**Work instruction 1:** Reproduce word for word a passage from the text on the workspace database. Begin at the words "import pandas as" and stop after "engine = create_engine(workspace.database_url)".
**Work instruction 2:** In the text on the workspace database, what is the recommended way for Python users to get the database credentials?
**Work instruction 3:** Write what comes next in the text on the workspace database, picking up from its final line.

**Text for analysis:**
⟨
Use the workspace database¶

The workspace database is a standard PostgreSQL database. You can use any library that supports PostgreSQL to access it in a notebook.

If you use Python, the recommended way to get the database credentials is by using the OpenHEXA SDK.

Here is a minimal Python example (with SQLAlchemy) to get you started:

import pandas as pd
from sqlalchemy import create_engine, Integer
from openhexa.sdk import workspace

# Create a SQLAlchemy engine
engine = create_engine(workspace.database_url)

# Read data
pd.read_sql("SELECT * FROM covid_data", con=engine)

# Write data
df = pd.DataFrame({"foo": [1, 2, 3], "bar": [4, 5, 6]})
df.to_sql("a_new_table", con=engine, if_exists="replace", index_label="id", 
          chunksize=100, dtype={"id": Integer(), "foo": Integer(), "bar": Integer()})
pd.read_sql("SELECT * FROM a_new_table", con=engine)
⟩
**Stored data:**
⟨
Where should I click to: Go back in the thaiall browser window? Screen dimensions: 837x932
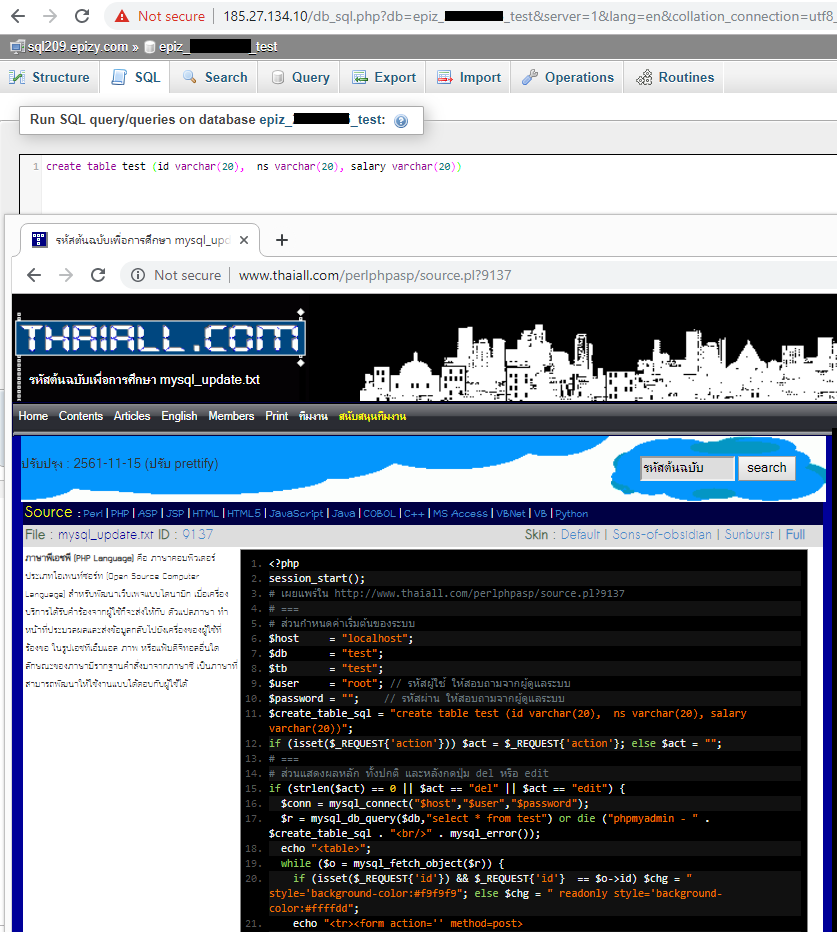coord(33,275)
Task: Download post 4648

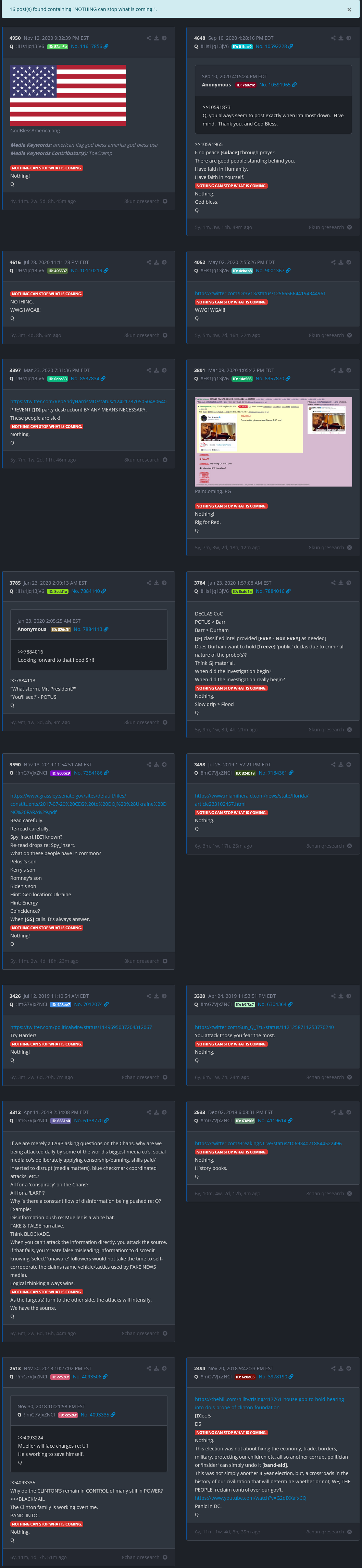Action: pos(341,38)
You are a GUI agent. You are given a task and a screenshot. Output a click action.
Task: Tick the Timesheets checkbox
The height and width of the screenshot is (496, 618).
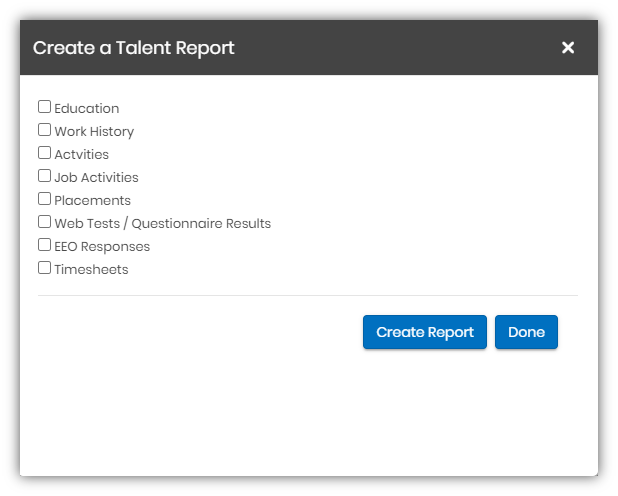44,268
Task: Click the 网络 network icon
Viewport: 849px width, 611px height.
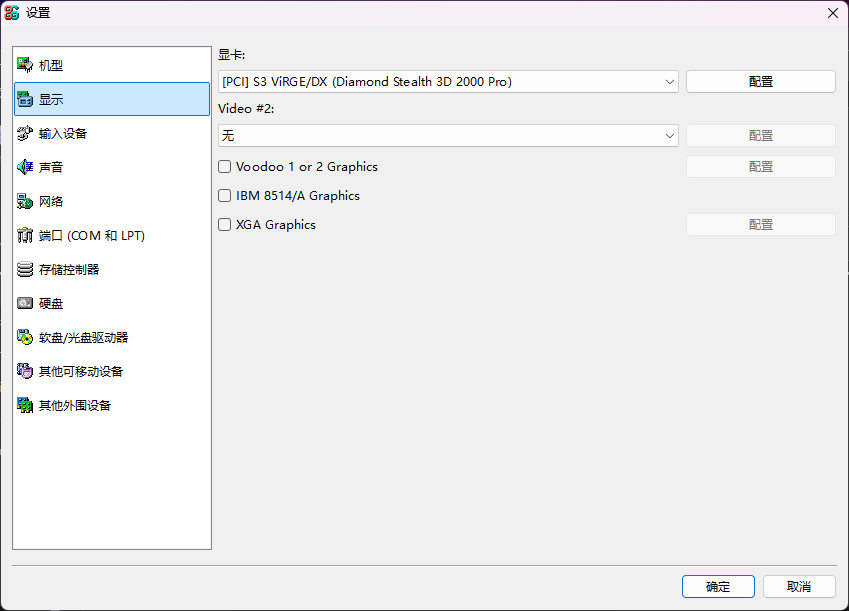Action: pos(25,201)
⟩
**Answer section 1:**
import pandas as pd
from sqlalchemy import create_engine, Integer
from openhexa.sdk import workspace

# Create a SQLAlchemy engine
engine = create_engine(workspace.database_url)

**Answer section 2:** Using the OpenHEXA SDK.

**Answer section 3:**
Note that we use the optional chunksize and dtype arguments. Use chunksize to control the number of rows written in each batch (to optimize memory usage), and use dtype to explicitly specify PostgreSQL column types and avoid conversion issues caused by the default type guessing behavior.

Since we don't have an SDK for R yet, you'll need to use environment variables to get the database credentials when using R.

Here is how you can do it using DBI:

# Initial connection
library(DBI)
con <- dbConnect(
    RPostgres::Postgres(),
    dbname = Sys.getenv("WORKSPACE_DATABASE_DB_NAME"),
    host = Sys.getenv("WORKSPACE_DATABASE_HOST"),
    port = Sys.getenv("WORKSPACE_DATABASE_PORT"),
    user = Sys.getenv("WORKSPACE_DATABASE_USERNAME"),
    password = Sys.getenv("WORKSPACE_DATABASE_PASSWORD")
)

# Write data
x          <- 1:10
y          <- letters[1:10]
some_data <- tibble::tibble(x, y)
dbWriteTable(con, "another_table", some_data, overwrite=TRUE)
df <- dbReadTable(con, "another_table")

Use connections¶

Once you've added a new connection, you can access its parameters in your Jupyter environment through the SDK.

For more information about how to use connections in Python, see the OpenHEXA SDK documentation. For general information about connections, see the User manual.

Here's how you can access connection parameters using Python:

import os
from openhexa.sdk import workspace

print(workspace.get_connection("connection-identifier"))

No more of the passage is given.